Entries from a data collection:
▬▬▬▬▬▬
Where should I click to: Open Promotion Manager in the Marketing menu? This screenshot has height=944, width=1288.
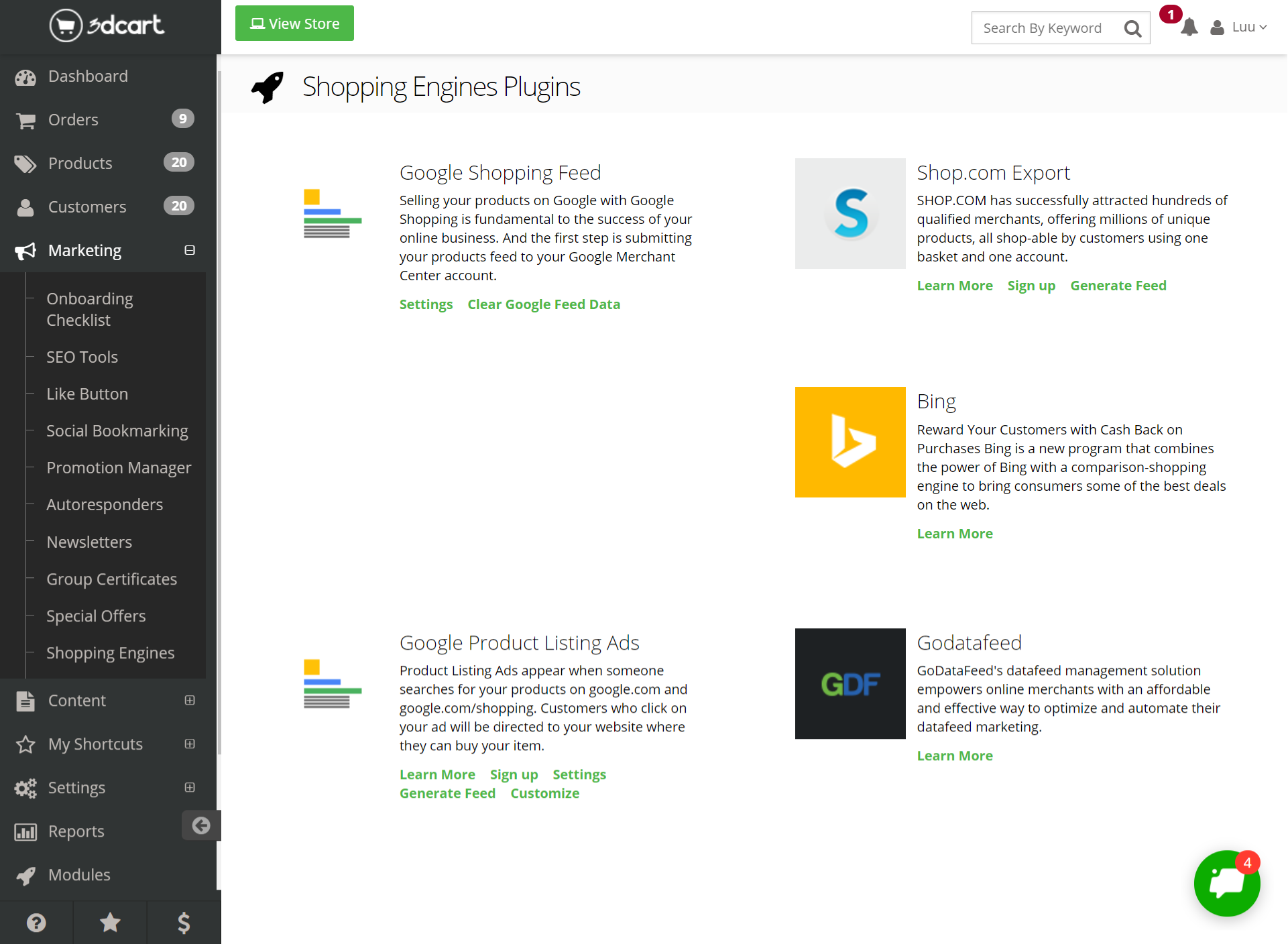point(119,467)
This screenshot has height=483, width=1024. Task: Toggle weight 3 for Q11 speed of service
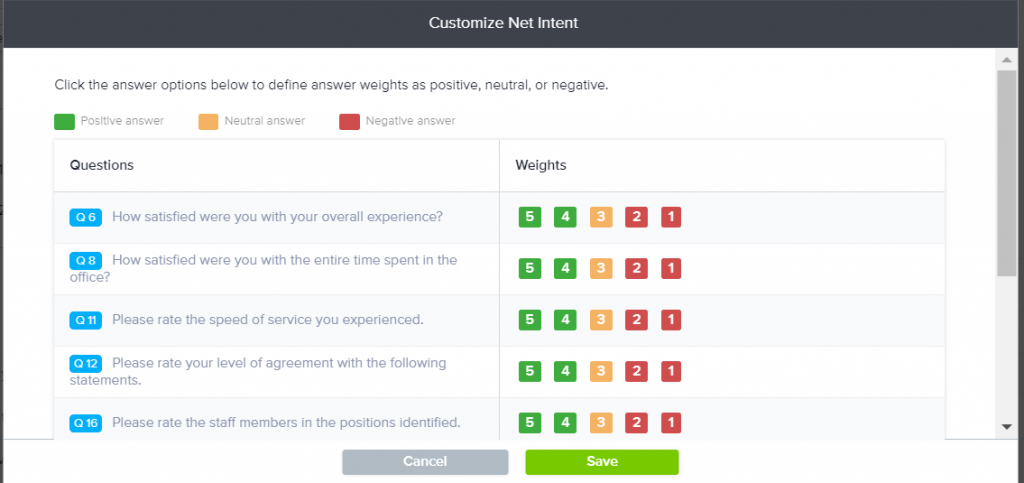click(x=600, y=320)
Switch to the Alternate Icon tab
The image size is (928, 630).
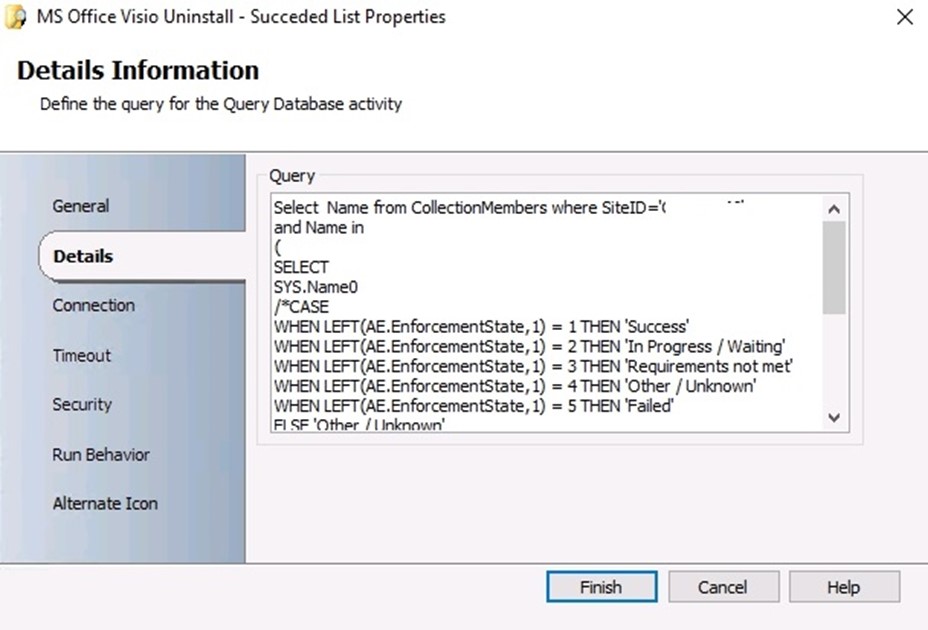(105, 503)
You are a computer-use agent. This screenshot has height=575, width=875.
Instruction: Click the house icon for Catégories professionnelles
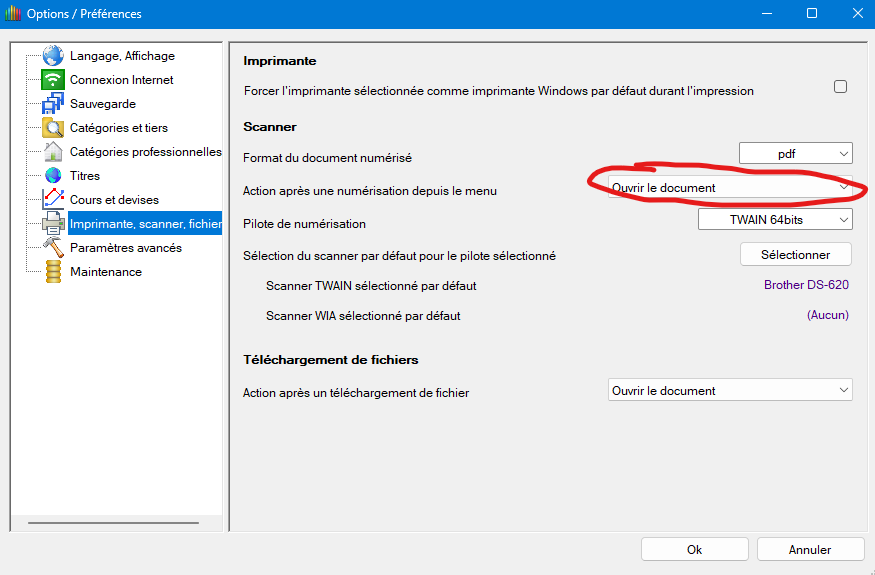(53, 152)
▬▬▬▬▬▬
* **TASK TO COMPLETE**:
Rewrite the entries with "screenshot" changed to "image" and nothing else altered, leaving out the pictures.

* **ANSWER IN FULL**:
Where should I click to: Open Promotion Manager in the Marketing menu? This image has height=944, width=1288.
point(119,467)
This image has height=483, width=1024. Task: Toggle weight 3 for Q11 speed of service
click(x=600, y=320)
Switch to the Alternate Icon tab
The image size is (928, 630).
(105, 503)
You are a computer-use agent. This image has height=575, width=875.
Instruction: Click the house icon for Catégories professionnelles
(53, 152)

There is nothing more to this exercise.